[[ PROVIDED ENTRIES open ]]

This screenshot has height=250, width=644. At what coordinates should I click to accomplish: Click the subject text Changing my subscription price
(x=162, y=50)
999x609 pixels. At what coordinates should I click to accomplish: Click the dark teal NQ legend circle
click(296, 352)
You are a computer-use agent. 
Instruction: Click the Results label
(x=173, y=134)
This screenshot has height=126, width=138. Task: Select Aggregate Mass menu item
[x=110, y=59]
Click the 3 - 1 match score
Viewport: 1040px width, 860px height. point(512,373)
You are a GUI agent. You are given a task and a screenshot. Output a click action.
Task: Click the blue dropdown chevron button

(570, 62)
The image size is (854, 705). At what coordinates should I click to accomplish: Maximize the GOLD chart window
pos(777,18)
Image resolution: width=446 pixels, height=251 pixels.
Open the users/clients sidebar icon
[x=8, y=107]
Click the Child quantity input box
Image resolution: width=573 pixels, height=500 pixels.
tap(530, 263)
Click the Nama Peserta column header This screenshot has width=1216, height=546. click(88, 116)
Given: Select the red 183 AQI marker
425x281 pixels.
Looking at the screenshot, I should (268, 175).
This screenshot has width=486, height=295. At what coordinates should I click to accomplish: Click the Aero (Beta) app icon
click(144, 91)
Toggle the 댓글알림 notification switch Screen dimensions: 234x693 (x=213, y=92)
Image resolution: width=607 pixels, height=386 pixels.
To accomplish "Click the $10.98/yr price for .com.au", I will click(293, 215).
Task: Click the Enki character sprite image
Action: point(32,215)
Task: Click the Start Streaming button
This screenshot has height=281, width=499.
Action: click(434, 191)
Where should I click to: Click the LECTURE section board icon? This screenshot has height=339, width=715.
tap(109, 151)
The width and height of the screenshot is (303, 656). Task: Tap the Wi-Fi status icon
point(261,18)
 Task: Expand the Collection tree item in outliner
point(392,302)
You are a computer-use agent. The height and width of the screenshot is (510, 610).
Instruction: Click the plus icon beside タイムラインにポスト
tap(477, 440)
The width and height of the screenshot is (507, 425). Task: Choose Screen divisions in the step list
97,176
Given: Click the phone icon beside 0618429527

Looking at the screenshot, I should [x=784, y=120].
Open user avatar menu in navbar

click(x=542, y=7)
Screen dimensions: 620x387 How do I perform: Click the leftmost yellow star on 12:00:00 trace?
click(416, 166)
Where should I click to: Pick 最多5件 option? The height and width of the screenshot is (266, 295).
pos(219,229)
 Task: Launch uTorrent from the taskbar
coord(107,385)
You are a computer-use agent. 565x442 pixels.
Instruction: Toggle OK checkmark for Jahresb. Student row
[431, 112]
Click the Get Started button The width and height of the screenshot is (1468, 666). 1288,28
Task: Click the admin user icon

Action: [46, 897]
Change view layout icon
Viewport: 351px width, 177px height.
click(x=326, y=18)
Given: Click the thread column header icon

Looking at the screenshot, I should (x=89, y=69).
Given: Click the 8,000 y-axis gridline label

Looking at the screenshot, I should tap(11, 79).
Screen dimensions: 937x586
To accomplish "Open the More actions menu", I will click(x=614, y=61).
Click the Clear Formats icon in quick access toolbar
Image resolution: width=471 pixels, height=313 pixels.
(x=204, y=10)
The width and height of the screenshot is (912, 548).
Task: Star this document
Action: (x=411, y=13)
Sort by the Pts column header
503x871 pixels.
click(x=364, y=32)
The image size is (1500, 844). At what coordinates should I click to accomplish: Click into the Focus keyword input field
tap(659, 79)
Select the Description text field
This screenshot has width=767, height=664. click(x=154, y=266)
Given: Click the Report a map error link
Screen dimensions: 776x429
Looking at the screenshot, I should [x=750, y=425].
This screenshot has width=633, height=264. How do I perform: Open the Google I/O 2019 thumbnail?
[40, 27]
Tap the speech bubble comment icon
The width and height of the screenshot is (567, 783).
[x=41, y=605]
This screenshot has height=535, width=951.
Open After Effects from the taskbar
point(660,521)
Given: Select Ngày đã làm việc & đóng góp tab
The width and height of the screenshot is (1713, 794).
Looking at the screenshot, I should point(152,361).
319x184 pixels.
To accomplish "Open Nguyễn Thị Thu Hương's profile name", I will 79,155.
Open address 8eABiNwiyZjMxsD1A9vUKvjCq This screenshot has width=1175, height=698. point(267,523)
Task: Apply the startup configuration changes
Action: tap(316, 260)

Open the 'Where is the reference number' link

[[ PROVIDED ENTRIES closed ]]

- ASSIGNMENT:
Where the line containing "Given: Click the 8,000 y-axis gridline label" appears in the records above, begin copying and continue through the last line; copy each line exactly and include no others.

- ANSWER AREA:
Given: Click the 8,000 y-axis gridline label

Looking at the screenshot, I should tap(11, 79).
Screen dimensions: 937x586
To accomplish "Open the More actions menu", I will click(x=614, y=61).
Click the Clear Formats icon in quick access toolbar
Image resolution: width=471 pixels, height=313 pixels.
(x=204, y=10)
The width and height of the screenshot is (912, 548).
Task: Star this document
Action: (x=411, y=13)
Sort by the Pts column header
503x871 pixels.
click(x=364, y=32)
The image size is (1500, 844). At what coordinates should I click to accomplish: Click into the Focus keyword input field
tap(659, 79)
Select the Description text field
This screenshot has width=767, height=664. click(x=154, y=266)
Given: Click the Report a map error link
Screen dimensions: 776x429
Looking at the screenshot, I should [x=750, y=425].
This screenshot has width=633, height=264. How do I perform: Open the Google I/O 2019 thumbnail?
[40, 27]
Tap the speech bubble comment icon
The width and height of the screenshot is (567, 783).
[x=41, y=605]
This screenshot has height=535, width=951.
Open After Effects from the taskbar
point(660,521)
Given: Select Ngày đã làm việc & đóng góp tab
The width and height of the screenshot is (1713, 794).
Looking at the screenshot, I should point(152,361).
319x184 pixels.
To accomplish "Open Nguyễn Thị Thu Hương's profile name", I will 79,155.
Open address 8eABiNwiyZjMxsD1A9vUKvjCq This screenshot has width=1175, height=698. point(267,523)
Task: Apply the startup configuration changes
Action: tap(316, 260)

Open the 'Where is the reference number' link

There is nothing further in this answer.